We started the show by taking our listeners’ calls to ask how they felt about the widespread broadcast of the video depicting Memphis police officers violently beating Tyre Nichols. We also asked listeners about whether they believed police reforms implemented following the murder of George Floyd have had any meaningful impact.

Charlie Sennott came on to discuss the political brinkmanship between the U.S. and Germany that led to both countries giving tanks to Ukraine. He predicted that the war will continue for months because the Russian government has been effective in generating support for the invasion by misrepresenting how successful its military has been on the ground. Sennott is the founder of The GroundTruth Project and is a GBH News analyst.

Michael Curry discussed the limitations of police reform efforts. Curry argued that there is too much deference and trust in police departments among the public and media. He also argued in support of continuing to diversify police forces, saying that impact will take time to materialize. Curry is the president and CEO of the Massachusetts League of Community Health Centers. He’s also a member of the National NAACP board of directors, where he chairs the board’s advocacy and policy committee.

Max Page discussed the push among teachers unions to change a Massachusetts law that bans public employees from going on strike, and the ongoing teacher strike in Woburn, where educators are pushing for better wages for paraprofessionals and smaller class sizes.
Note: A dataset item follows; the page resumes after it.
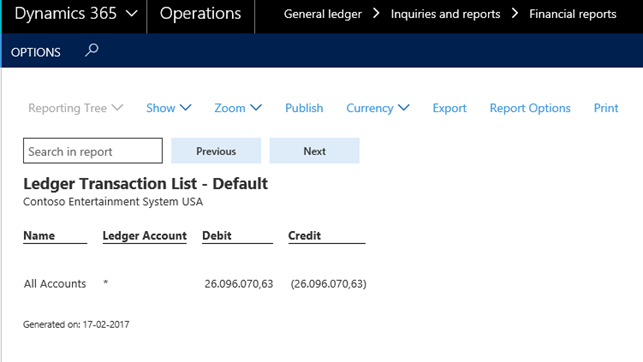643x362 pixels.
Task: Open the Reporting Tree dropdown
Action: click(x=75, y=108)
Page also discussed the potential impact of the fair share amendment, aka millionaires tax, which voters approved this fall to mandate an additional 4% tax on earnings more than $1 million and earmarking that revenue for transportation and education. Page is president of the Massachusetts Teachers Association.
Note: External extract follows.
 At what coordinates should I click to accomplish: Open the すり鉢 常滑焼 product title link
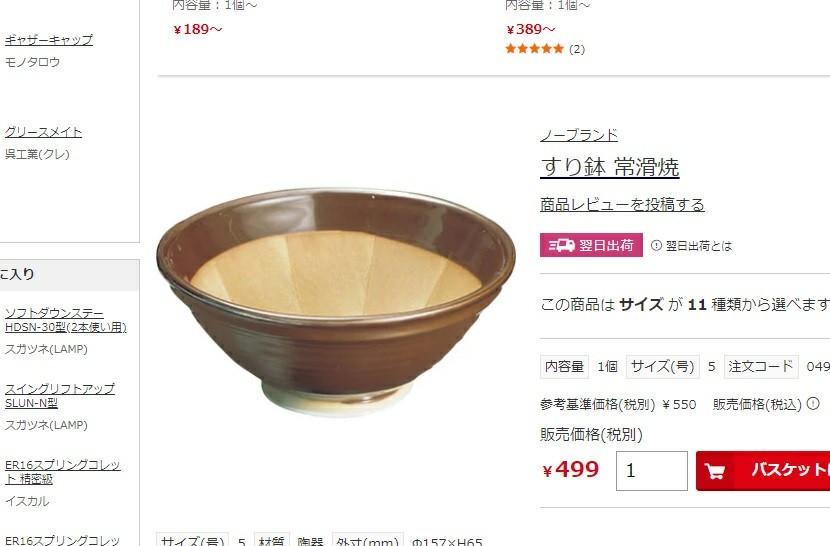pyautogui.click(x=610, y=167)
The Revs. Irene Monroe and Emmett G. Price III discussed the limitations of police reform and the need for change in police training around the perceptions and stereotypes of young Black men. The reverends also discussed Patrick Clancy's statement asking for forgiveness for his wife, who is accused of killing their children before attempting to kill herself. They also reflected on Pope Francis’ comments that homosexuality is a sin but not a crime. Monroe is a syndicated religion columnist and the Boston voice for Detour’s African American Heritage Trail and co-host of the All Rev’d Up podcast. Price is founding pastor of Community of Love Christian Fellowship in Allston, the inaugural dean of Africana studies at Berklee College of Music and co-host of the All Rev’d Up podcast.

V, formerly known as Eve Ensler, discussed her new book, “Reckoning,” and the 25th anniversary of V-Day, which is a day dedicated to ending violence against all girls, women and nonbinary people.

We ended the show with a call-in session asking our listeners how they feel about dining out alone.